Required work: Format every line of the items below as a JSON list of strings, one string per line, leaving out blank lines.

_____

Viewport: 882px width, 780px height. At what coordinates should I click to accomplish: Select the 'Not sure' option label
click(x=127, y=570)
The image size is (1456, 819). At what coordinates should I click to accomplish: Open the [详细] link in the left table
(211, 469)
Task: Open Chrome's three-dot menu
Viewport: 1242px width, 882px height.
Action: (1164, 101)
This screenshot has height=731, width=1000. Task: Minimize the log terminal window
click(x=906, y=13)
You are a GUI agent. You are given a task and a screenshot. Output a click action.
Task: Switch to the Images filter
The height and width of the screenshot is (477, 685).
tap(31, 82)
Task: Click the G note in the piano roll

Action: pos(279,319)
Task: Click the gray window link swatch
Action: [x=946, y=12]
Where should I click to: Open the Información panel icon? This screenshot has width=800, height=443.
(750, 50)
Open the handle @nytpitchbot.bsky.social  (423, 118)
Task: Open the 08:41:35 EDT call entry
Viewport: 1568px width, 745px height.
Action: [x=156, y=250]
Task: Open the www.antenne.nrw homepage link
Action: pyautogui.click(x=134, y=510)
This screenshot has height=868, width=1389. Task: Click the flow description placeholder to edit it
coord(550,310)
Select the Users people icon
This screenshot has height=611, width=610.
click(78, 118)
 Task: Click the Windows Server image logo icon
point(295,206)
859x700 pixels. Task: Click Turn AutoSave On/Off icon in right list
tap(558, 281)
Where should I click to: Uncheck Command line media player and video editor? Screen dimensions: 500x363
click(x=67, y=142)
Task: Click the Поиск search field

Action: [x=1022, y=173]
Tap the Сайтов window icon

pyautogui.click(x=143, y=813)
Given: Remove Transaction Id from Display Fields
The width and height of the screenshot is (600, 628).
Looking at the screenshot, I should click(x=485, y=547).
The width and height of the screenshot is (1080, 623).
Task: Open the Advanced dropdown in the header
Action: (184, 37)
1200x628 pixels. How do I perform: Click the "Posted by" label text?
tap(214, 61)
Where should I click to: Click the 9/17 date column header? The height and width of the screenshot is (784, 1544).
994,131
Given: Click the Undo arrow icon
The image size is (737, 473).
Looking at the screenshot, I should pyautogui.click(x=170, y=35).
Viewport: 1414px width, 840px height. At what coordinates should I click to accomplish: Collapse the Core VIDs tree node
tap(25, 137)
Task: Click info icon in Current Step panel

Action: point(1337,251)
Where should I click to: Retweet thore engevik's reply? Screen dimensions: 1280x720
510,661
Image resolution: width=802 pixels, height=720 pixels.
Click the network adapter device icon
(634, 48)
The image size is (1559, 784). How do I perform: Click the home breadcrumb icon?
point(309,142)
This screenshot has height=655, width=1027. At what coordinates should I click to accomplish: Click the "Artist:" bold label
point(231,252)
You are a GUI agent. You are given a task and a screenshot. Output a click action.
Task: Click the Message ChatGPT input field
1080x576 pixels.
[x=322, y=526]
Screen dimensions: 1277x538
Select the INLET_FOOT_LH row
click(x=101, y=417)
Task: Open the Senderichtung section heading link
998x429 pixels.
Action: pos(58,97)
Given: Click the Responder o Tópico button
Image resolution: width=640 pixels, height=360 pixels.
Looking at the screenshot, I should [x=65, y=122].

_____

Final answer:
[
  "Viewport: 882px width, 780px height. At what coordinates should I click to accomplish: Select the 'Not sure' option label",
  "click(x=127, y=570)",
  "The image size is (1456, 819). At what coordinates should I click to accomplish: Open the [详细] link in the left table",
  "(211, 469)",
  "Task: Open Chrome's three-dot menu",
  "Viewport: 1242px width, 882px height.",
  "Action: (1164, 101)",
  "This screenshot has height=731, width=1000. Task: Minimize the log terminal window",
  "click(x=906, y=13)",
  "You are a GUI agent. You are given a task and a screenshot. Output a click action.",
  "Task: Switch to the Images filter",
  "The height and width of the screenshot is (477, 685).",
  "tap(31, 82)",
  "Task: Click the G note in the piano roll",
  "Action: pos(279,319)",
  "Task: Click the gray window link swatch",
  "Action: [x=946, y=12]",
  "Where should I click to: Open the Información panel icon? This screenshot has width=800, height=443.",
  "(750, 50)",
  "Open the handle @nytpitchbot.bsky.social  (423, 118)",
  "Task: Open the 08:41:35 EDT call entry",
  "Viewport: 1568px width, 745px height.",
  "Action: [x=156, y=250]",
  "Task: Open the www.antenne.nrw homepage link",
  "Action: pyautogui.click(x=134, y=510)",
  "This screenshot has height=868, width=1389. Task: Click the flow description placeholder to edit it",
  "coord(550,310)",
  "Select the Users people icon",
  "This screenshot has height=611, width=610.",
  "click(78, 118)",
  " Task: Click the Windows Server image logo icon",
  "point(295,206)",
  "859x700 pixels. Task: Click Turn AutoSave On/Off icon in right list",
  "tap(558, 281)",
  "Where should I click to: Uncheck Command line media player and video editor? Screen dimensions: 500x363",
  "click(x=67, y=142)",
  "Task: Click the Поиск search field",
  "Action: [x=1022, y=173]",
  "Tap the Сайтов window icon",
  "pyautogui.click(x=143, y=813)",
  "Given: Remove Transaction Id from Display Fields",
  "The width and height of the screenshot is (600, 628).",
  "Looking at the screenshot, I should click(x=485, y=547).",
  "The width and height of the screenshot is (1080, 623).",
  "Task: Open the Advanced dropdown in the header",
  "Action: (184, 37)",
  "1200x628 pixels. How do I perform: Click the \"Posted by\" label text?",
  "tap(214, 61)",
  "Where should I click to: Click the 9/17 date column header? The height and width of the screenshot is (784, 1544).",
  "994,131",
  "Given: Click the Undo arrow icon",
  "The image size is (737, 473).",
  "Looking at the screenshot, I should pyautogui.click(x=170, y=35).",
  "Viewport: 1414px width, 840px height. At what coordinates should I click to accomplish: Collapse the Core VIDs tree node",
  "tap(25, 137)",
  "Task: Click info icon in Current Step panel",
  "Action: point(1337,251)",
  "Where should I click to: Retweet thore engevik's reply? Screen dimensions: 1280x720",
  "510,661",
  "Image resolution: width=802 pixels, height=720 pixels.",
  "Click the network adapter device icon",
  "(634, 48)",
  "The image size is (1559, 784). How do I perform: Click the home breadcrumb icon?",
  "point(309,142)",
  "This screenshot has height=655, width=1027. At what coordinates should I click to accomplish: Click the \"Artist:\" bold label",
  "point(231,252)",
  "You are a GUI agent. You are given a task and a screenshot. Output a click action.",
  "Task: Click the Message ChatGPT input field",
  "1080x576 pixels.",
  "[x=322, y=526]",
  "Screen dimensions: 1277x538",
  "Select the INLET_FOOT_LH row",
  "click(x=101, y=417)",
  "Task: Open the Senderichtung section heading link",
  "998x429 pixels.",
  "Action: pos(58,97)",
  "Given: Click the Responder o Tópico button",
  "Image resolution: width=640 pixels, height=360 pixels.",
  "Looking at the screenshot, I should [x=65, y=122]."
]